İSMET Paşa’nın (İnönü) asker için bir söylemini hatırlıyorum:
“Mahfillerin (bugünün orduevleri) genç subay masalarında daima ihtilal konuşulmuştur. Şimdi de konuşuluyor olabilir ama orada kalır.”
TSK içinde hâlâ böyle masa muhabbetleri yapılıyordur herhalde...
Ancak... 21. yüzyıl Türkiye’sinde askeri darbe olmayacağını, olamayacağını görebilmek için siyaset dehasına gerek yok.
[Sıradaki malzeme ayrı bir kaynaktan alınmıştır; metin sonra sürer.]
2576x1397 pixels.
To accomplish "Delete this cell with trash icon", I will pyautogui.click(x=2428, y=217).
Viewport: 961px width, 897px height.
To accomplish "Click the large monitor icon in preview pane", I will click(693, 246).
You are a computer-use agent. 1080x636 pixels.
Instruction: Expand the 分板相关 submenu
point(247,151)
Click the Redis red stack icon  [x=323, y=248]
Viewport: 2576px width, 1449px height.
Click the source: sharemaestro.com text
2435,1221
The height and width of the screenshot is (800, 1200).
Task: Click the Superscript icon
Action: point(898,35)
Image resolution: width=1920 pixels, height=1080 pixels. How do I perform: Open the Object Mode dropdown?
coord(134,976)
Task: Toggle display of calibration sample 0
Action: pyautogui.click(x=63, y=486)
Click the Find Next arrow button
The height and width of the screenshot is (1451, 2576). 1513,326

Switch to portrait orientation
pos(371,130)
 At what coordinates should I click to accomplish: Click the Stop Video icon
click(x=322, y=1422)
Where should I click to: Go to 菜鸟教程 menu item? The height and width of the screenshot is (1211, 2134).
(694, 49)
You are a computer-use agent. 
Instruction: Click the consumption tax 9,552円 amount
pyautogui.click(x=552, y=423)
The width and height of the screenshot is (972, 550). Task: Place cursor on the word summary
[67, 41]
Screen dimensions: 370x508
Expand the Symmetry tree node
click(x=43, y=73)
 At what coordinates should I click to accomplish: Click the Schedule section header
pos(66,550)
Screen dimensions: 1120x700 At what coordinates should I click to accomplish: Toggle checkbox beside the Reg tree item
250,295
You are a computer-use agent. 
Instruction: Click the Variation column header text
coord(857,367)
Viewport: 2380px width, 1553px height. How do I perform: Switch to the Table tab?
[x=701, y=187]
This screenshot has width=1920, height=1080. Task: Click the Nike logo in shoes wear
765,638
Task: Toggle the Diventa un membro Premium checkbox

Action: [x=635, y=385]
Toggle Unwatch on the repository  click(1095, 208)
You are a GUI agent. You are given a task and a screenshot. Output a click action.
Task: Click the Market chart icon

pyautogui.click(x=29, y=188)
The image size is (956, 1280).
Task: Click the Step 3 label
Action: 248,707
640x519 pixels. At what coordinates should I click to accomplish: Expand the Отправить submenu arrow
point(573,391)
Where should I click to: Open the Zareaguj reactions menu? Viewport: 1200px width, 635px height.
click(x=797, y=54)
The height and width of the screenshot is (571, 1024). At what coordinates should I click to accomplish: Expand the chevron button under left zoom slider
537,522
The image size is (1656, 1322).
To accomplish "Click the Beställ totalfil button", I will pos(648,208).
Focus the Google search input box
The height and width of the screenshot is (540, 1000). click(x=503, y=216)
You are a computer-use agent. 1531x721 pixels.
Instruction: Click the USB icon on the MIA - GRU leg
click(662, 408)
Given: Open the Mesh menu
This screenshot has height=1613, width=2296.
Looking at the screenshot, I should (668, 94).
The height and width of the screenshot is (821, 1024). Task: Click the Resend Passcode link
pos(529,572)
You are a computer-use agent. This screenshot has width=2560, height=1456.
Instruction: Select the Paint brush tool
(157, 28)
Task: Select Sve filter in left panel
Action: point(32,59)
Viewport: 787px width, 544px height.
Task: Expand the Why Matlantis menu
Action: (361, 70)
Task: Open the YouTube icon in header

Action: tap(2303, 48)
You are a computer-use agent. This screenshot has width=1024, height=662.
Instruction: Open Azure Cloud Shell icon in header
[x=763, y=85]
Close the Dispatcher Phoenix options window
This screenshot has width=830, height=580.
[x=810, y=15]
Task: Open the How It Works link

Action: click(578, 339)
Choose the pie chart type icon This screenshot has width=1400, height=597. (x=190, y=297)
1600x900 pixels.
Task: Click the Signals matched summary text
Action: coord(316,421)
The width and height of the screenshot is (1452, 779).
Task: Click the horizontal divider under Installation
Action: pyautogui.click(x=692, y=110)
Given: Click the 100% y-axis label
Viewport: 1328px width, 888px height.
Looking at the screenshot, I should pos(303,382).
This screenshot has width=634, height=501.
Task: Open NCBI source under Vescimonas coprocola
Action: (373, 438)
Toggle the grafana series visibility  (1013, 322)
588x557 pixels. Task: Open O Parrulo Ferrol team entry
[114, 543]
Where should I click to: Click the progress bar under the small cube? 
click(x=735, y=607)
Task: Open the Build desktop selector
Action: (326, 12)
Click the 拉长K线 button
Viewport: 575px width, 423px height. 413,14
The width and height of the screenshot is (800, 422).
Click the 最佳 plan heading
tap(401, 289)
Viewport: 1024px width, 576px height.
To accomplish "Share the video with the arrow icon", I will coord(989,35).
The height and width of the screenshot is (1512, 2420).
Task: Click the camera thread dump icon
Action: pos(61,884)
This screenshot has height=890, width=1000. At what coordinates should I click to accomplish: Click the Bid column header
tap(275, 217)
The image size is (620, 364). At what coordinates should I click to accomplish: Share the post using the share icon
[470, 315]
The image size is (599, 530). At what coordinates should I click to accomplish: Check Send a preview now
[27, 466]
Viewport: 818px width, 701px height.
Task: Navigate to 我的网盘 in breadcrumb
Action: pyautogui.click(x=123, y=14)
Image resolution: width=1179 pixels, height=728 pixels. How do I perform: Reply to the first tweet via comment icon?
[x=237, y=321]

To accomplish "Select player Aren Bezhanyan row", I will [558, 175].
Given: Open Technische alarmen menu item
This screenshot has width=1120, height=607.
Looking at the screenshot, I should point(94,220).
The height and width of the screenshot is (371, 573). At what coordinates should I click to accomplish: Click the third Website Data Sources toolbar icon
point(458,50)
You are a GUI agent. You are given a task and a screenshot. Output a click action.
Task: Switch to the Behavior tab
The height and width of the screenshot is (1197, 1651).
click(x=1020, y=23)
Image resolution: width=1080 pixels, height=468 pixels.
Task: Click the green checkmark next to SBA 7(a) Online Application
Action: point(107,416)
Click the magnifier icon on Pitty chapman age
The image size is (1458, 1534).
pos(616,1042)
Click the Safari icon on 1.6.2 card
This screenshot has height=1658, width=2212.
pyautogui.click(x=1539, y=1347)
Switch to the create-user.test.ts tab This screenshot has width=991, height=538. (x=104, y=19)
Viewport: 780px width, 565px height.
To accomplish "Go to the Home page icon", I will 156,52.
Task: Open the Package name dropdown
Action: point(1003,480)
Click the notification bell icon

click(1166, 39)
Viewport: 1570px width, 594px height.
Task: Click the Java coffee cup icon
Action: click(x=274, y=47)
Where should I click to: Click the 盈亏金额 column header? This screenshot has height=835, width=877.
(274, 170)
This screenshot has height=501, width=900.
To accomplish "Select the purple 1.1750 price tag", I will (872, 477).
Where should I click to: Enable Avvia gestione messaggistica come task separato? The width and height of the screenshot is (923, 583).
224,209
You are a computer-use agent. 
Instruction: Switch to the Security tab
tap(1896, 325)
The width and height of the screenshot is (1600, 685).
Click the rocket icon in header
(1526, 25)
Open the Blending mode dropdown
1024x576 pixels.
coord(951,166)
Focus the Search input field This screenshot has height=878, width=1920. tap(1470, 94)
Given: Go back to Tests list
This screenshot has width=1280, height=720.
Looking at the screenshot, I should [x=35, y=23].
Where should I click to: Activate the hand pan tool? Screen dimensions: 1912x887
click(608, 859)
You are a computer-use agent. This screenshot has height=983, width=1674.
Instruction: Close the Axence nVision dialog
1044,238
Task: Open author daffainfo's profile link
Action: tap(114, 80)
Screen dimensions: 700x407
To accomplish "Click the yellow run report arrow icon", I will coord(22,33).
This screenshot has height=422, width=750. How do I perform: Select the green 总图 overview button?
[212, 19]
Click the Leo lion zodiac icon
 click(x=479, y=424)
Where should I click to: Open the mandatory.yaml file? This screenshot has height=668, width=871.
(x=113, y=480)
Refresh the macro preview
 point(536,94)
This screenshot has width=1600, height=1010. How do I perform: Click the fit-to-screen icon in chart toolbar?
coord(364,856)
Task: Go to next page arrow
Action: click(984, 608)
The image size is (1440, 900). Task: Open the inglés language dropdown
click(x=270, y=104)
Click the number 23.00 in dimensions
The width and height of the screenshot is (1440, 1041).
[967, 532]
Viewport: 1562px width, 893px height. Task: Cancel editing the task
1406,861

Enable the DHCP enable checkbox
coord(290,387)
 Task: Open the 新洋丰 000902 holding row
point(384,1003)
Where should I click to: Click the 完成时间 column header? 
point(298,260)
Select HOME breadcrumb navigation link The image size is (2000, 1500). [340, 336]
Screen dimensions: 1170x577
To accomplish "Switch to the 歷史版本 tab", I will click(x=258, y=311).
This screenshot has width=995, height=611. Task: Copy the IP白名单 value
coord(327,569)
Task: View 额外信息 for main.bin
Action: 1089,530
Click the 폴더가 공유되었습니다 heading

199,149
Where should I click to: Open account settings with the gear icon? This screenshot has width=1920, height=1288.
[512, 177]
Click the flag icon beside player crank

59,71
Bir sabah TRT’yi basıp, Hasan Mutlucan’dan kahramanlık türküleri söyleterek, “NATO’ya, CENTO’ya, uluslararası antlaşmalara bağlıyız” güvence anonsuyla, “ülke idaresine el konulduğunu” ilan etmek, artık mümkün mü?
“Mümkün” diyenler ya hayal görüyorlardır, ya da nostaljik takılıyorlardır.
Öyle olmasa... “Günce” olduğu iddia edilen satırlara göre, koca koca komutanlar, aralarında toplanıp, müdahale seçeneği dahil her şeyi konuşmuşlar da, neden harekete geçmemişlerdir?..
Çünkü...
Aralarından belki bir ikisi bu macerayı göze almışlarsa bile çoğunluğu 21. yüzyıl Türkiye’sinin ve dünyasının artık 12 Eylüller, 12 Martlar, 27 Mayıs’lardan çok ama çok farklı olduğunu görmüşlerdir. Her şey bir yana...
O zamanlar sabah erken uyanıp, TRT’yi ele geçiren, işi bitiriyordu. 2009 Türkiye’sinde kaç TV var?..
Hepsine Hasan Mutlucan CD’si yetiştirmek bile bir lojistik sorun...
Motosikletli kurye servisi tutulacak değil ya(!!..)
MAKULÜ NORMALDE ARAMAK
TARAF gazetesinin “belge” iddiası, Türkiye’ye “dev bir astroit (azman göktaşı)” gibi düştü. Siyasetin tüm tozlarını havaya kaldırdı. Farklı “tavır” kategorileri oluştu.
Örneğin...
- “Hıyarım var” diyene “tuzu benden” diye koşan “acullar...”
- Siyaset sahnesinde “görmem, duymam, söylemem”ci “3 maymunu oynayanlar...”
- Tozların dağılmasını bekleyerek, sağduyuyla yorum yapanlar...
Şu kadarını belirteyim ki, “sonuncular her karışık olayda olduğu gibi gene doğru olanı” yaptılar.
“Uçların sonunda birleşeceği” çizgide yer aldılar.
İşte dünkü buluşmadan sonra Başbakan Erdoğan’ın grup konuşması ve daha önceki Genelkurmay’ın demokrasiye bağlılığını vurgulayan ve gerçeği ortaya çıkarmak kararlılığını yansıtan açıklaması...
Başbakan Erdoğan’ın “Kurumlar arasında güven olduğu, askeri yargının gerçeği ortaya çıkaracağına inandığı, kendilerinin de sonuna kadar sürecin takipçisi olacağı” yolundaki mesajı...
Çok deneyimlerden geçmiş, yaşından fazla olgunlaşmış olması gereken demokrasi, kendi sistemi içinde yol alacaktır. Sonuca ulaşacaktır.
..........................
Not: 11.06.2009 tarihli yazımda, “Kars Film Festivali” yerine sehven “Tokat Film Festivali” çıkmıştır. Düzeltiyorum.